- Turmakhand Rural Municipality
- Coordinates: 28°54′22″N 81°25′48″E﻿ / ﻿28.906°N 81.430°E
- Country: Nepal
- Province: Sudurpashchim Province
- District: Achham District

Government
- • Type: Local government
- • Chairperson: Dambar Bahadur BC
- • Administration Head: लोक बहादुर शाही (chief administrative officer)

Area
- • Total: 232.07 km^{2} (89.60 sq mi)

Population (2021 census)
- • Total: 24,440
- • Density: 105.3/km^{2} (272.8/sq mi)
- Time zone: UTC+05:45 (Nepal Standard Time)
- Website: Official website

= Turmakhand Rural Municipality =

Turmakhand (तुर्माखाँद) is a Rural Municipality in Achham District in the Sudurpashchim Province of far-western Nepal.
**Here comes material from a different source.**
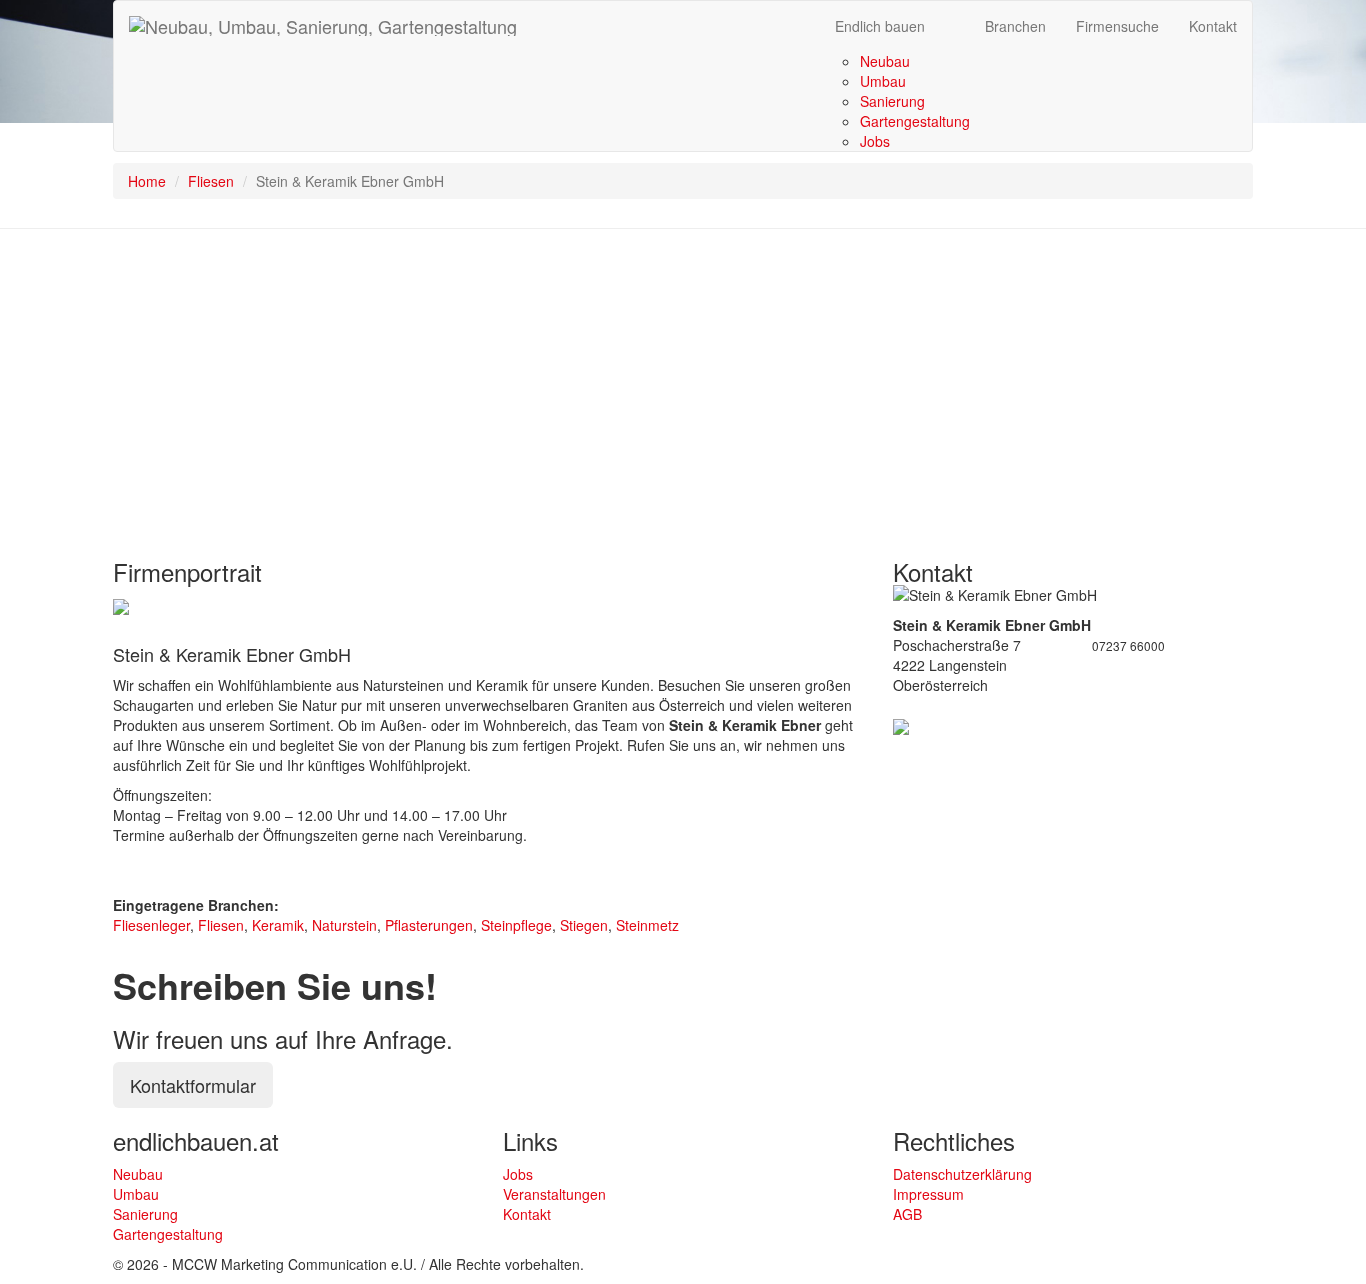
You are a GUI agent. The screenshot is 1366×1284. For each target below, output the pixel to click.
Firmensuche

Turmakhand has the population of 24,940. The area of Turmakhand is 232.07 km^{2}.

It was formed by merging Bhairabsthan, Turmakhad, Nada, Raniban, Toshi and Dhamali VDCs.

The municipality was declared Chau Goth free in 2019 which is a tradition where women are forced to stay in a barn during her mensuration cycle.

==Demographics==
At the time of the 2011 Nepal census, Turmakhand Rural Municipality had a population of 24,782. Of these, 99.4% spoke Nepali, 0.5% Magar and 0.1% other languages as their first language.

In terms of ethnicity/caste, 46.8% were Chhetri, 14.3% Hill Brahmin, 14.1% Kami, 10.2% other Dalit, 7.5% Thakuri, 4.9% Damai/Dholi, 1.2% Majhi, 0.8% Magar, 0.1% Sarki and 0.2% others.

In terms of religion, 99.8% were Hindu and 0.2% were Buddhist.

In terms of literacy, 50.8% could read and write, 4.0% could only read, and 45.2% could neither read nor write.